Tan pronto como hubimos cenado, me levanté de la mesa y pedí permiso para marcharme, a lo que la mujer italiana me respondió con una inclinación de la cabeza; bajé hasta la gran puerta y, al encontrarla abierta, con un vigilante a cada lado y algunos hombres apostados en la torre barbacana que la dominaba, caminé por el muelle que protegía el pequeño puerto donde las chalanas, sujetas con cadenas, se mecían al compás de las suaves olas de la marea. Ésta había alcanzado la pleamar mientras cenábamos y empezaba a menguar, por lo que algunas piedras estaban húmedas y se veían charcos poco profundos en dirección al mar. Cuando comencé a avanzar hacia el borde del agua, noté que las rocas y las piedras estaban cubiertas de fango escurridizo, como suele ocurrir después del reflujo, y a punto estuve de caerme un par de veces; así que decidí dar la vuelta y regresar donde el terreno era más seco, renunciando a acercarme hasta el lugar en el que había un charco grande, próximo al punto donde rompían las olas y semejante a una lámina de plomo extendida sobre la piedra gris y las algas verdes.
Al volver hacia la puerta (pues el muelle no era muy largo) distinguí a la señorita Rosamund en el pasaje de acceso; al verme, salió y se puso a caminar a mi lado, detalle que me alegró, pues estaba muy decaído y me animó contemplar el único rostro que no ocultaba recuerdos de actos perversos ni maquinaciones de cosas peores aún por venir. Mientras paseábamos, me preguntó por los sucesos de aquella mañana y le hablé del asalto de esgrima, del plante del sueco y de la pelea; y constantemente me preguntaba: «¿Y qué dijo la Signora?» o «¿Qué le pareció eso a la Signora?».

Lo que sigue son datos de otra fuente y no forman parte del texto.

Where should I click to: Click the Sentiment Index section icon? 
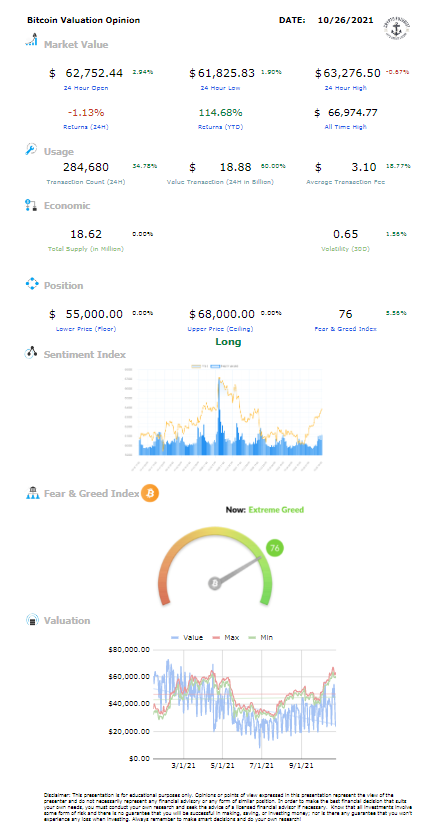pos(31,353)
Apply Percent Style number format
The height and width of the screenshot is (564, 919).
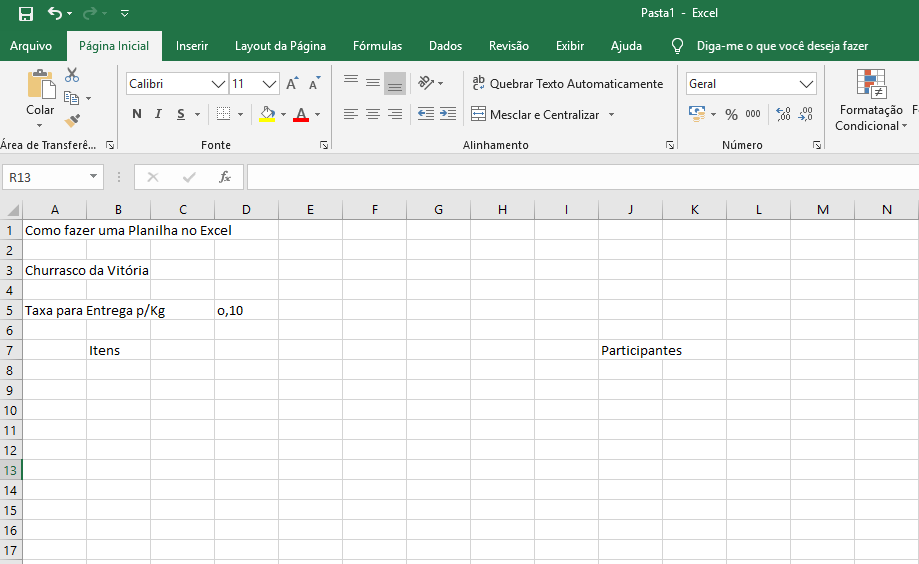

Cuando le relaté la extraña desaparición del cuerpo de Gulston y de la tumba del otro hombre, se estremeció, me agarró del brazo, pues al parecer no sabía nada, y murmuró para sí misma: «¡Podría haber sido él!». Ello me complació, aunque no me atreví a hacer conjeturas sobre su significado.
Pero cuando le dije que el Conde había cogido la capa de Gulston en vez de la suya y se había arrebujado en la prenda del difunto, la señorita Rosamund hizo una honda inspiración y, soltando mi brazo, golpeó con una mano sobre la otra y exclamó:
—¡Ah! ¡Ahora lo comprendo todo!
Sus palabras me sorprendieron y le pregunté qué quería decir.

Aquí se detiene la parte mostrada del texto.